The Energy Ministry is seeking a record price of 60 billion rubles ($2 billion) to develop the Trebs and Titov oil fields, and the government looks determined to get as much as it possibly can from oil companies for the massive deposits.
The fields are classified as strategic — meaning that they have more than 70 million tons of reserves — and their sale would be the first of a strategic deposit since changes to the law on subsoil resources in 2008.
Trebs and Titov have extractable ABC1 reserves of 78.1 million tons and 132.8 million tons, respectively.
"For oil execs, this is the last cherry to pick. Russia doesn't have deposits of this size left," said Denis Borisov, an analyst at Bank of Moscow.
Deputy Prime Minister Igor Sechin ordered the Energy Ministry in June to prepare a valuation for the fields. A ministry official told Vedomosti that the calculations were prepared by three independent appraisers using different methods.
The valuations ranged from 22.9 billion rubles to 101.6 billion rubles ($753 million to $3.3 billion), Interfax reported, citing an Energy Ministry source. Vedomosti's source in the ministry said the maximum price was $4 billion but that the ministry saw 60 billion rubles as the optimal one-off payment.
Oil companies, however, found even the Energy Ministry's figure discouraging.
"A bit pricey," sighed officials at two of Russia's largest oil companies. At that price, companies would have rethink their options for bidding to develop the fields. "It's possible the approach would have to be as a consortium," one of the oil company officials said.
"The final format for participation will depend on the approved price and the conditions put forward," said his colleague at another oil producer.
Spokespeople for Russia's largest oil producers declined to comment on the Energy Ministry's valuation until the official terms of the auction are published.
"The draft order on holding the auction has been agreed upon.
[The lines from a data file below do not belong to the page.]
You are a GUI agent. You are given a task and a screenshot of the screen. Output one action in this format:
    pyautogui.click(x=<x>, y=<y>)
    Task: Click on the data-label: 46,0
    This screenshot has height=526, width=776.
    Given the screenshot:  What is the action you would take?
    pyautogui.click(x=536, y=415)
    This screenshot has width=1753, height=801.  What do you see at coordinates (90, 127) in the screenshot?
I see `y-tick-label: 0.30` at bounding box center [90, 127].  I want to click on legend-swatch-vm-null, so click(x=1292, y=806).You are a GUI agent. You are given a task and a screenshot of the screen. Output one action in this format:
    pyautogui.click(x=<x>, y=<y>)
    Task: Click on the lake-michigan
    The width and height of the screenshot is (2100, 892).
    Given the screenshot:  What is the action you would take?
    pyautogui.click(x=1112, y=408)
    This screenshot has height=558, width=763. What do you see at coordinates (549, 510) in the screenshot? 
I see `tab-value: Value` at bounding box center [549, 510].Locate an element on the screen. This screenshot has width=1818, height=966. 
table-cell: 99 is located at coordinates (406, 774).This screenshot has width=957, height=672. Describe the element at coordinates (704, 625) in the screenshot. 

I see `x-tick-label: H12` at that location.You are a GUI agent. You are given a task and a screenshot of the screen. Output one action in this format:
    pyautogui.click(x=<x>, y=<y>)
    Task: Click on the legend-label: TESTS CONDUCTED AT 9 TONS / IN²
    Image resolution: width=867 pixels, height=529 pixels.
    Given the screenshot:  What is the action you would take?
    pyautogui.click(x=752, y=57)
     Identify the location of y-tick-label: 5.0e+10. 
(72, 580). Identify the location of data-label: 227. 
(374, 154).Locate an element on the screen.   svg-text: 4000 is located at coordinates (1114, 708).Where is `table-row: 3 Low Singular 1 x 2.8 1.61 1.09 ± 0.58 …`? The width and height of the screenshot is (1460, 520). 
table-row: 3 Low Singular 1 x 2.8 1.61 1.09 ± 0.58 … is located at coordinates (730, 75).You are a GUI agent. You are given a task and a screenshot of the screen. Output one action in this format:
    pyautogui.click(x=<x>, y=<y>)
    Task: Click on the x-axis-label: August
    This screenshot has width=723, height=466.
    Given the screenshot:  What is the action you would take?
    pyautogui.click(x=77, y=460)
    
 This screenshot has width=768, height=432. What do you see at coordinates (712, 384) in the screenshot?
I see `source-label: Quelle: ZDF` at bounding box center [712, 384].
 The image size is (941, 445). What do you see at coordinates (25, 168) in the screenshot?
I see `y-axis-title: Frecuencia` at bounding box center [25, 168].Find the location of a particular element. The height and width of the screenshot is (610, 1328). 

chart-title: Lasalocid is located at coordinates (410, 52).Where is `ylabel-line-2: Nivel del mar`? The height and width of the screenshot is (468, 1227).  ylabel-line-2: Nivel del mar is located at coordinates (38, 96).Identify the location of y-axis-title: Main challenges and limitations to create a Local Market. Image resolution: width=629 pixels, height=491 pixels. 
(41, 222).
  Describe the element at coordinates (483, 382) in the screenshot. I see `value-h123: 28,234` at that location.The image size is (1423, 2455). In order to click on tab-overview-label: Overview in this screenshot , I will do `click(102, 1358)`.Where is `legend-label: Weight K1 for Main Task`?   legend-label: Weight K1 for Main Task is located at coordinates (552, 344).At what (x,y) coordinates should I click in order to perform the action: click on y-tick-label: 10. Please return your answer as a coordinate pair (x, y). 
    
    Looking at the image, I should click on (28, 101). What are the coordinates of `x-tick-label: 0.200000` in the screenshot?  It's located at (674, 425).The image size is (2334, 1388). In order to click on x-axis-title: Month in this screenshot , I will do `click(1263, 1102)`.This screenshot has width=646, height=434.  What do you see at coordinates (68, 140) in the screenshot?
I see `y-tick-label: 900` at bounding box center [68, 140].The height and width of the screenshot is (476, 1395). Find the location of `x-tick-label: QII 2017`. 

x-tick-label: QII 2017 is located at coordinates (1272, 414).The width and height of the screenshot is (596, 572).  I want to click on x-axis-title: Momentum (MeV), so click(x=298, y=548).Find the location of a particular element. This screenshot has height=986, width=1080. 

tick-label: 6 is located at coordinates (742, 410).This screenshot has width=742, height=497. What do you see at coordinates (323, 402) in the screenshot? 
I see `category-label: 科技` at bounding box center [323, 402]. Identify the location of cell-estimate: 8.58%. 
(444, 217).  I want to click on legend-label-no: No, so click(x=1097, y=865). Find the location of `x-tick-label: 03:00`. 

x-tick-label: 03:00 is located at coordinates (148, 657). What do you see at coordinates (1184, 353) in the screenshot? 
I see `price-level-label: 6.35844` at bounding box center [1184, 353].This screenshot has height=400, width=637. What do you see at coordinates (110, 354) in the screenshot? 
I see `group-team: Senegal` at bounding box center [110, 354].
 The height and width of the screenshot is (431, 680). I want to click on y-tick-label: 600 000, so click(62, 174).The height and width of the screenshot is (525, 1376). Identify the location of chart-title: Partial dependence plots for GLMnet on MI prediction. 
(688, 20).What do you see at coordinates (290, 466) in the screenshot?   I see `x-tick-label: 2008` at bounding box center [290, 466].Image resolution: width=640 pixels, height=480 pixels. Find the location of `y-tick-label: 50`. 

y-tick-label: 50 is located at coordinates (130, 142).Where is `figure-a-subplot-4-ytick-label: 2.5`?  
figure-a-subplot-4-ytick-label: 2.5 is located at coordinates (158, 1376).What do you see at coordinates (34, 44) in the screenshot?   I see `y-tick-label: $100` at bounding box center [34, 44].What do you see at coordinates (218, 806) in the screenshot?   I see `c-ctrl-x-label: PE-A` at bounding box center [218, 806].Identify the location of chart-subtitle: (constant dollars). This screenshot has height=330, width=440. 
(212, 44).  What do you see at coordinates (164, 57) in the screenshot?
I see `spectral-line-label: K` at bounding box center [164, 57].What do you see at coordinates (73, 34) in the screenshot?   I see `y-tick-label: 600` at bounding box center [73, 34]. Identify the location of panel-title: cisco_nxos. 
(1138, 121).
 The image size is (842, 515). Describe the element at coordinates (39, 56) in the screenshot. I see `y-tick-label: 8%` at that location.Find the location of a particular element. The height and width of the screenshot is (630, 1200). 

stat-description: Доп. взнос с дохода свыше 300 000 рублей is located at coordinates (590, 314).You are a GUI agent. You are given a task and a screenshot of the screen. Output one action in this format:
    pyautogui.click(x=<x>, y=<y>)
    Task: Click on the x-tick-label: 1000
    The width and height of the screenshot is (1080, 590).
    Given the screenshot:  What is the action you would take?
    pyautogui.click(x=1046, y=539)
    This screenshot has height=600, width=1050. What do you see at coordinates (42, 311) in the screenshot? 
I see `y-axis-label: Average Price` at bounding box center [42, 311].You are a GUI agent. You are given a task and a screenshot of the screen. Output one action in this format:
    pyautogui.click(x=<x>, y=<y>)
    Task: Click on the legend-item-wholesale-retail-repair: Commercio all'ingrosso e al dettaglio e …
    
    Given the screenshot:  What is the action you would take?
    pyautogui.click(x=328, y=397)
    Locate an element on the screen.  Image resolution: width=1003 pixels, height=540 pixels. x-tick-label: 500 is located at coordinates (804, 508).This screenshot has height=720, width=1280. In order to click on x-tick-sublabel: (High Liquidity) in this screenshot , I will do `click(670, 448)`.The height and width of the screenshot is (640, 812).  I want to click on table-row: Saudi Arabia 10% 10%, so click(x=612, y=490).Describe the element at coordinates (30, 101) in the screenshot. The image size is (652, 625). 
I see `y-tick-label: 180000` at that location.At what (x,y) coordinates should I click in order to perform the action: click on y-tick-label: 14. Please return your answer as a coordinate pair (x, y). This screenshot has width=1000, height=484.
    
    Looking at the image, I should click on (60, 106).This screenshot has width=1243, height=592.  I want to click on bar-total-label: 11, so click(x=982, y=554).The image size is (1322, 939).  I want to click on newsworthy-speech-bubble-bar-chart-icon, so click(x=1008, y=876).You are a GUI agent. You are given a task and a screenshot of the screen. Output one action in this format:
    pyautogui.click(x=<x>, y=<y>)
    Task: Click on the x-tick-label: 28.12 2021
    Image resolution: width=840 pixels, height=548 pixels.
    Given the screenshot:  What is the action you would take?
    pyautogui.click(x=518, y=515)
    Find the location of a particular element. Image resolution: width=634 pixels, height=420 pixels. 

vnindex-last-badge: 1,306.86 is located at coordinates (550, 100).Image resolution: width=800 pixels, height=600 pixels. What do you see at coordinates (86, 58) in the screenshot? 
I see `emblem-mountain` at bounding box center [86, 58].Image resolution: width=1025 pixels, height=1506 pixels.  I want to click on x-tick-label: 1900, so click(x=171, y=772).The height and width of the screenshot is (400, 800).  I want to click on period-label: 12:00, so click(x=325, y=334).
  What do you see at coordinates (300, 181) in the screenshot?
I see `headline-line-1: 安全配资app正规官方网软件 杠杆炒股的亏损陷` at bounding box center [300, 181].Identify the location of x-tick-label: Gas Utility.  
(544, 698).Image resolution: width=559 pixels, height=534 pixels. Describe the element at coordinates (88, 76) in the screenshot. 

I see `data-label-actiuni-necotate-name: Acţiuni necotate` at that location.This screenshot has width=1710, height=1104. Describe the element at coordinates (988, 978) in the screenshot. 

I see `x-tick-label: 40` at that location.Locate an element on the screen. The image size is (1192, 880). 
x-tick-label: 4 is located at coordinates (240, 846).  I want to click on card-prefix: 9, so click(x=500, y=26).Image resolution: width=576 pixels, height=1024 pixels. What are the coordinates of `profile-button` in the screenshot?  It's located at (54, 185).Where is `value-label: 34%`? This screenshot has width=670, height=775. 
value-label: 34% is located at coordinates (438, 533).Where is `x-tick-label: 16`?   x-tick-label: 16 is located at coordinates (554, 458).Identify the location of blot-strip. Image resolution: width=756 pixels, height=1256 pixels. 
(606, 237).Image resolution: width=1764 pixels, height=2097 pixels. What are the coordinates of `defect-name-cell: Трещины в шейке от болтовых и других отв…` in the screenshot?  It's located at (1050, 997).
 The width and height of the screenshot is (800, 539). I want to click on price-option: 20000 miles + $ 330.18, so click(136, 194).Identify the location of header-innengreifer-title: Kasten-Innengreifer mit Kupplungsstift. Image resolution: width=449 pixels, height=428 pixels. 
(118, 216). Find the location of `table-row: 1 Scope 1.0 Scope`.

It's waiting for the prime minister's signature and will be approved in the near future," Dmitry Peskov, Prime Minister Vladimir Putin's press secretary, told Vedomosti.
The document contains only the general terms of the auction, not the size of the payment, which will be discussed and approved by the government, a spokesperson for Sechin said. The government has already been given several figures to consider, including the Natural Resources and Environment Ministry's price of 17.8 billion rubles ($584 million).
A source in the government administration told Vedomosti, however, that it was vital to earn as much as possible from the sale to help the budget.
This is the sixth year running that the state has been trying to sell development rights for the Trebs and Titov fields, although other options have also been considered.
In late 2008, when oil was trading for just over $30 per barrel, the Federal Subsoil Resource Use Agency proposed that the government create a strategic oil reserve, which would include the Trebs and Titov deposits. Sechin approved the idea, but the reserve was never actually formed.
By late 2009, it was decided to sell the fields to help cover the budget deficit.
In the past, interest in the fields has come from state-run Rosneft, which is developing the nearby Val Gamburtseva deposit in the Nenets autonomous district. LUKoil, Russia's largest private oil producer, would also make a nice fit, because it has long been active in the Timan-Pechora oil basin and owns the nearest refinery.
Representatives of Gazprom Neft also expressed their interest in Trebs and Titov several times this spring.
These are the three companies with real chances of winning the development rights, whereas others could be scared off by the price, said Pavel Sorokin, an analyst at Alfa Bank.
Bank of Moscow's Denisov said he thought that the price was fair, given that Trebs and Titov were the last known major oil fields.
Surgutneftegaz, Russia's wealthiest oil company, has never expressed any interest in the assets. Foreign oil majors are unable to bid because Trebs and Titov are strategic fields.
According to the draft plan for the auction, potential buyers must provide the Federal Subsoil Resource Use Agency with technical and economic calculations for the work as well as proposals on refining the oil at their own refineries and selling the oil on Russia's commodities exchange, Interfax reported, citing a Natural Resources and Environment Ministry source.
These requirements are not entirely reasonable, said an official at one oil company. Russia still does not have a working oil exchange, while existing refineries are already working at full capacity, the official said.